Каждое слово — золото. Каждая фраза — кристалл. Всё в целом — религия. Не пьеса. Действующие лица: человек. Центральная фигура только одна: Фауст-Мефистофель. Они едины — две стороны одной медали, одного и того же человека: Гёте. Человека. Истинная пружина действий скрыта за видимыми событиями. Фаустовское, мечтательное начало, вечное стремление к познанию и истине. Откуда? Куда? Что есть жизнь? Кардинальный вопрос всякой философии. Вечные вопросы, попытка решить их всегда заканчиваются скепсисом или религиозным самообманом. И как результат этой неразрешимости — настойчивое стремление исследовать жизнь во всех её проявлениях, чтобы — кто знает — однажды бросить якорь в тихой гавани.[5]

  — «„Фауст“. Трагедия Гёте» (Faust - Tragödie von Goethe), 1921
  •  

Его жизнь — голод, тюрьма, нужда и презрение. Потому что он хотел правды и говорил её: жестокую, беспощадную правду. Его произведения — крик из бездны. В них слышен голос человека, у которого все позади, который познал жизнь, для которого ложь человеческого существования стала мукой и он решил бросить ей вызов. Он стал крестоносцем правды, он защищал её, какой бы ужасной она ни казалась. <…> На борьбу за правду его судно вышло с сотней парусов, а домой вернулось со сломанными мачтами, разорванными парусами и тысячей пробоин. <…>
Это страстное произведение о женщине, этот дневник, полный беспощадной правды, эта печальная молитва, эта потрясающая книга, полная слёз и страдания, роман «Больная любовь»[К 1]. <…> Это не художественная литература в прямом смысле; это произведение не похоже на традиционный роман, что, вероятно, будут отмечать многие. Это — бормотание, трепет, крик, мука, рыдания, это — дрожащая, обнаженная человеческая душа, слабая и страдающая, маленькая и по-настоящему великая. Подлинная история человека, которая несомненно потрясет читателя. Кто ещё перенес столько страданий, кто ещё так любил, кто ещё так беспощадно говорил правду о самом себе! Единственным желанием Йегера была публикация этого главного его труда, чтобы жизнь его не оказалась совершенно бесцельной, существование — совсем бессмысленным, борьба за правду — напрасной. <…>
Ханс Йегер отважился сказать всю правду. Это уничтожило его. Внешне.

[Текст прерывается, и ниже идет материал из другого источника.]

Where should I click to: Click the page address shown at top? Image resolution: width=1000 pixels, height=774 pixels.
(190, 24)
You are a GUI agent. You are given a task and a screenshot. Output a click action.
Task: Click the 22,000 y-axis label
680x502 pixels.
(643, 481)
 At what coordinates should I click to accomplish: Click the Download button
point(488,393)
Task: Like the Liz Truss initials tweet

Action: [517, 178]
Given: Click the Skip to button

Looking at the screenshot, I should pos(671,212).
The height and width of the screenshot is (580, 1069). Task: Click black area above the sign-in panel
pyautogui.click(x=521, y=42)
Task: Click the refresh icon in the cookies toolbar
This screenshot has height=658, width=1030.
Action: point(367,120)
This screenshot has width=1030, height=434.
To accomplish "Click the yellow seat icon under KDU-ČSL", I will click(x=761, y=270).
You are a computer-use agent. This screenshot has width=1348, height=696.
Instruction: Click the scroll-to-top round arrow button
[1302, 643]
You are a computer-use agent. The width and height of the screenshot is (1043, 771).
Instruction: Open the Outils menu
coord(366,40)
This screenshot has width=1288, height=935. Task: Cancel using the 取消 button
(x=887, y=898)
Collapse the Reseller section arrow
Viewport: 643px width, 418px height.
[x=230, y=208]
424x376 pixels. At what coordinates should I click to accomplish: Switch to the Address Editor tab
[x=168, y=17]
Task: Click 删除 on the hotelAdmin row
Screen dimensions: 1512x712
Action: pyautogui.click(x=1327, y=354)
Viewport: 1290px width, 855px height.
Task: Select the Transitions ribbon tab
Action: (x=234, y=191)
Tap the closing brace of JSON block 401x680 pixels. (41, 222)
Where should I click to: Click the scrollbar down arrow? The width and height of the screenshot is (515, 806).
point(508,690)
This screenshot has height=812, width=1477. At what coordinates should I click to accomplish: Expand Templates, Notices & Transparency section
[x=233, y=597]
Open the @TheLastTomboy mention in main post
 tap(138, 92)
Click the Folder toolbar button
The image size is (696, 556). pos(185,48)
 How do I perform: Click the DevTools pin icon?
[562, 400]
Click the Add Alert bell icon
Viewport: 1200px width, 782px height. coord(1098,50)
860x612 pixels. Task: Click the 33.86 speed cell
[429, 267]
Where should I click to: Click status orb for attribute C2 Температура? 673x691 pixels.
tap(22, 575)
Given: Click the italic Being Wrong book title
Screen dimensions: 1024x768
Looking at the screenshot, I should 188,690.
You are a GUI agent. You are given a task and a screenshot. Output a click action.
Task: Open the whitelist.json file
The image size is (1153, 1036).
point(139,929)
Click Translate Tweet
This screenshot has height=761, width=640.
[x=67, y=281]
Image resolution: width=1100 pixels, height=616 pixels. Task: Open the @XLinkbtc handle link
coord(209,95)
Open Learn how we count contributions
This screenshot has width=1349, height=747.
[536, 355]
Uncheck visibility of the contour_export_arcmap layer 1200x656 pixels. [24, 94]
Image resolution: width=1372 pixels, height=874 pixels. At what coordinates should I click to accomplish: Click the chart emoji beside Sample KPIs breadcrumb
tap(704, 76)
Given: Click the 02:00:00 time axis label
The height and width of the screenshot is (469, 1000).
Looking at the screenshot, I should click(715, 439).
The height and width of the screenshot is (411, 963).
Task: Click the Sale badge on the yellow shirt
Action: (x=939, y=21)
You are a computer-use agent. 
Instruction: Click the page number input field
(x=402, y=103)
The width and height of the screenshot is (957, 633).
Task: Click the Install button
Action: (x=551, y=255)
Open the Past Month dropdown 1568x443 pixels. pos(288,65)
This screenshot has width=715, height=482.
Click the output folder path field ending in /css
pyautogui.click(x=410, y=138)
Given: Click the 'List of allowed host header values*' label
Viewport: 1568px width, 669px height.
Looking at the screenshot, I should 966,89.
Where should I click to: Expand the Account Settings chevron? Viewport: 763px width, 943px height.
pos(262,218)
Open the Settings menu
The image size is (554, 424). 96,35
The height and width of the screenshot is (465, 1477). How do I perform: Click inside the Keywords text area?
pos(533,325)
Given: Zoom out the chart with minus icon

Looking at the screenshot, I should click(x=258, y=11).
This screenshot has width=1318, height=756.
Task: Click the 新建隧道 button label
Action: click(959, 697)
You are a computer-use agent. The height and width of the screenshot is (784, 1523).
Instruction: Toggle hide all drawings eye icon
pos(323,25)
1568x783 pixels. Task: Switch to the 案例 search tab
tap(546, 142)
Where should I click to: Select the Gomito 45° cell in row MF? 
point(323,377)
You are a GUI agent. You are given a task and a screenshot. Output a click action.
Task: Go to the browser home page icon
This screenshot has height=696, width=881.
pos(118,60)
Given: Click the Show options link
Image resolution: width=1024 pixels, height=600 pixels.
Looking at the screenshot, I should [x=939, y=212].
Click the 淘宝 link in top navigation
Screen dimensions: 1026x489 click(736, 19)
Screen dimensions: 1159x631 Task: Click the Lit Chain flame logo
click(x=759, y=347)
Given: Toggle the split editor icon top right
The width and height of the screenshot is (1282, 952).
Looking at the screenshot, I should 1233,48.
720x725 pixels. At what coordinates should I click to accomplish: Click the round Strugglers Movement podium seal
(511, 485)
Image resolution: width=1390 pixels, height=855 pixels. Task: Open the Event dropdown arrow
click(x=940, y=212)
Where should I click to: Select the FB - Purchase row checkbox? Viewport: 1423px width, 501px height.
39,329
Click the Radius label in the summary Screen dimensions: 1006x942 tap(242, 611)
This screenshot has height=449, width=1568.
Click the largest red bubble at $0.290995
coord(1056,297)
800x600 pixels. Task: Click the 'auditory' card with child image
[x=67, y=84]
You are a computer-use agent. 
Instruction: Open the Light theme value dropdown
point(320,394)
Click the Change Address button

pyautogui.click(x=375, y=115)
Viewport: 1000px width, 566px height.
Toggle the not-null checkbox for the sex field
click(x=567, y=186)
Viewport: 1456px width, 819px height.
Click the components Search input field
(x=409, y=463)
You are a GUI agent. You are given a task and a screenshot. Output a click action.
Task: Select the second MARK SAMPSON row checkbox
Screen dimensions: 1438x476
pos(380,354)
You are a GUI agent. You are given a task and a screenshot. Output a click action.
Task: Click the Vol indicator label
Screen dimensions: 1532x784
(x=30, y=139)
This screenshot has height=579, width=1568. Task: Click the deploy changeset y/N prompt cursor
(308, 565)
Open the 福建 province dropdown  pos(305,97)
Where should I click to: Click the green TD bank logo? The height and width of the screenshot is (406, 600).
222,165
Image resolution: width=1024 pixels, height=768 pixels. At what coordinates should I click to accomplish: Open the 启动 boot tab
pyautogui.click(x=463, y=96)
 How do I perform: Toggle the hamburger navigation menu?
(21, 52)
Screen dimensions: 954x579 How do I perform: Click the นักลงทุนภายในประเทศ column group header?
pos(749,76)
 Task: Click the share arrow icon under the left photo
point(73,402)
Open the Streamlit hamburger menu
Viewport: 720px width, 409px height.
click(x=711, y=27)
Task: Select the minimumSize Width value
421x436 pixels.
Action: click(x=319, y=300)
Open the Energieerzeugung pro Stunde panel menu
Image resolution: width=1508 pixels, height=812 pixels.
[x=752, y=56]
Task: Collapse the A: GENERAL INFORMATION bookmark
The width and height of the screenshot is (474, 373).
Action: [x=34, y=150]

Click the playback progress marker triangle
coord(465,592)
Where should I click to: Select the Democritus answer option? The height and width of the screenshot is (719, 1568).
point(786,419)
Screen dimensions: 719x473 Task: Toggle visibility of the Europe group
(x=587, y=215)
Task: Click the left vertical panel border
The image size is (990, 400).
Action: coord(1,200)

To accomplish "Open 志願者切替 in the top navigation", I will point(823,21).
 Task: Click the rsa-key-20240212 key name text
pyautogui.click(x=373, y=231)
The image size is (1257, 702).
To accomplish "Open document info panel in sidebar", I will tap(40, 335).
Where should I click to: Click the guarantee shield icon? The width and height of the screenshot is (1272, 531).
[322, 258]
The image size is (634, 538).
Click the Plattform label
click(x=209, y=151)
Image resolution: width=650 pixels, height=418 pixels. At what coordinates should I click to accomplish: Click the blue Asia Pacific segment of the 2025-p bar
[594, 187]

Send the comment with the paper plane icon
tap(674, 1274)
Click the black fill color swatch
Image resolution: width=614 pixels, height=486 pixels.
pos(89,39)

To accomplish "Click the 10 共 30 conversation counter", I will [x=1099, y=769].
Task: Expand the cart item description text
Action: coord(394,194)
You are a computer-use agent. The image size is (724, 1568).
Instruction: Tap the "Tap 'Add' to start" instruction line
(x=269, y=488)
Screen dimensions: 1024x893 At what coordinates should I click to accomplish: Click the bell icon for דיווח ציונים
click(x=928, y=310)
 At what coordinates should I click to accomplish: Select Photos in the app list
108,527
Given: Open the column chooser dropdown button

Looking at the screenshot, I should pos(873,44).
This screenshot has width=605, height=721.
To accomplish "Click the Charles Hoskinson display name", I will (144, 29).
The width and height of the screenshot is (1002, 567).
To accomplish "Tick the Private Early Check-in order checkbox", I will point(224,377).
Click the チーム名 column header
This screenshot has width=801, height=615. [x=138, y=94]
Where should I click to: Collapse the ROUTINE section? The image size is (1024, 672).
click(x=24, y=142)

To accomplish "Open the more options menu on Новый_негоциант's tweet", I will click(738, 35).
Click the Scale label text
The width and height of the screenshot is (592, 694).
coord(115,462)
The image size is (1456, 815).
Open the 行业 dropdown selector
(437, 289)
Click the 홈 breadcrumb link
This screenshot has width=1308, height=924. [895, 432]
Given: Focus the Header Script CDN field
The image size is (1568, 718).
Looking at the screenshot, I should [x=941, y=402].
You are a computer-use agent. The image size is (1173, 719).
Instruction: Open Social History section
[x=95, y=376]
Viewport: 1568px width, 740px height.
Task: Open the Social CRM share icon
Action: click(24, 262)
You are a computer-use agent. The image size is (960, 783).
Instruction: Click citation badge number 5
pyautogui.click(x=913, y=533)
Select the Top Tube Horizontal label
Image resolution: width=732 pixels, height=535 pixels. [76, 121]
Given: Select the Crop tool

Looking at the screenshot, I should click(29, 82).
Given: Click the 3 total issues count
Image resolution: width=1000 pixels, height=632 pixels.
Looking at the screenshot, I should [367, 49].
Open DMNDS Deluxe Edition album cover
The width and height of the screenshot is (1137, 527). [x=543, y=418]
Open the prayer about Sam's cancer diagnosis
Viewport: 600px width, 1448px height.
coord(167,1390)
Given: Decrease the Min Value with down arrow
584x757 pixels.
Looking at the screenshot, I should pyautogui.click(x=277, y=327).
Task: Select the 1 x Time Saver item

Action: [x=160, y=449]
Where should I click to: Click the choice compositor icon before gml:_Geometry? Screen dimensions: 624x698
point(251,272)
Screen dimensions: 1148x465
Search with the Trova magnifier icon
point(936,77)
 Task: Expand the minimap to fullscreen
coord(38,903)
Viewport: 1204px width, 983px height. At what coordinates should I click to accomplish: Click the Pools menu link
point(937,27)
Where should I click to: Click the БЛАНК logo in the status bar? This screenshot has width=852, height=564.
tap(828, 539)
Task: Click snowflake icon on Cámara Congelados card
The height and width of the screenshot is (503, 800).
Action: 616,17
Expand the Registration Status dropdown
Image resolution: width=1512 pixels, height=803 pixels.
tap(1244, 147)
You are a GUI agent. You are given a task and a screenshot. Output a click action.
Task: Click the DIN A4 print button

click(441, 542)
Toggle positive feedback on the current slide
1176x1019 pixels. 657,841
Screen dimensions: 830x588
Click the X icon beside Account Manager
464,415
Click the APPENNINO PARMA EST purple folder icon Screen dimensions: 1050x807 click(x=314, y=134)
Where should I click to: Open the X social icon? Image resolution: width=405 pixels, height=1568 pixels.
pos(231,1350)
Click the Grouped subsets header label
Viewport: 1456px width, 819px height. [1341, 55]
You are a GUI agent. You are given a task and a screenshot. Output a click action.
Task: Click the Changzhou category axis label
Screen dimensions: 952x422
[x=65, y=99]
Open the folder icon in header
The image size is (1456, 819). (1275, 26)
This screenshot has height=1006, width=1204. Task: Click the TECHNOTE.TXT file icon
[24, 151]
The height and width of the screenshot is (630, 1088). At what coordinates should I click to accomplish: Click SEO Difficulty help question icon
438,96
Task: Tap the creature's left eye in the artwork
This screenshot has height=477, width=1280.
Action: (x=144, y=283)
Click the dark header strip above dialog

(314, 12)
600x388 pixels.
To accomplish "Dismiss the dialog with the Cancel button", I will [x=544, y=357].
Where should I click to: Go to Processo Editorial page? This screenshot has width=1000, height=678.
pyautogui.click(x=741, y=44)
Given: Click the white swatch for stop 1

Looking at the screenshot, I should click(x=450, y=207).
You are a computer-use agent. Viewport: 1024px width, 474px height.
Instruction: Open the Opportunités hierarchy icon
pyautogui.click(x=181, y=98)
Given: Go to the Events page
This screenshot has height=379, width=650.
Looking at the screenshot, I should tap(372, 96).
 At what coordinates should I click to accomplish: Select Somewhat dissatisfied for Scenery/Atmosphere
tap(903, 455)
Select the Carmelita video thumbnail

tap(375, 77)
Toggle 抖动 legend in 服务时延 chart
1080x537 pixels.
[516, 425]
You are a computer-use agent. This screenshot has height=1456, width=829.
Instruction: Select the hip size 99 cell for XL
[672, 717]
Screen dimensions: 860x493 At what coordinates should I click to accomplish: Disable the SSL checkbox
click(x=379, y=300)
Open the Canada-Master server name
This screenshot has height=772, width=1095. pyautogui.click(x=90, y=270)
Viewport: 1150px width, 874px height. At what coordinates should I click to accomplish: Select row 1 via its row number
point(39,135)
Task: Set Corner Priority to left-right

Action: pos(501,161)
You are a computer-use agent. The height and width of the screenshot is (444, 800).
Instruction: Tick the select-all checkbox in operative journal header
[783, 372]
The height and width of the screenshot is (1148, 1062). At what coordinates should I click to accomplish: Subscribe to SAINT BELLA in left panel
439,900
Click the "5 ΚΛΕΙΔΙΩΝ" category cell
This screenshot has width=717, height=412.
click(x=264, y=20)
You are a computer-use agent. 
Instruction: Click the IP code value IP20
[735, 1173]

Но он ещё найдёт соратников. В будущем, которое для нас всегда надежда.[5]

  — «Ханс Йегер» (Hans Jäger), 1921
  •  

Эхнатона, декадансного, немного извращенного египетского фараона, который любил солнце и юношеподобных отроковиц.[5]

  — «Натюрморт» (Still-Leben), 1923
  •  

Вершина функциональности, вибрирующая, нервная взаимосвязь стали и резины — мотоцикл. Он — воплощение стремительности нашей эпохи; сгусток невероятной энергии. <…> Опьянение скоростью, это хорошо знакомое всем водителям чувство, когда ты пригибаешься к рулю, а мир буквально летит тебе навстречу, мотоциклист ощущает острее других.[5]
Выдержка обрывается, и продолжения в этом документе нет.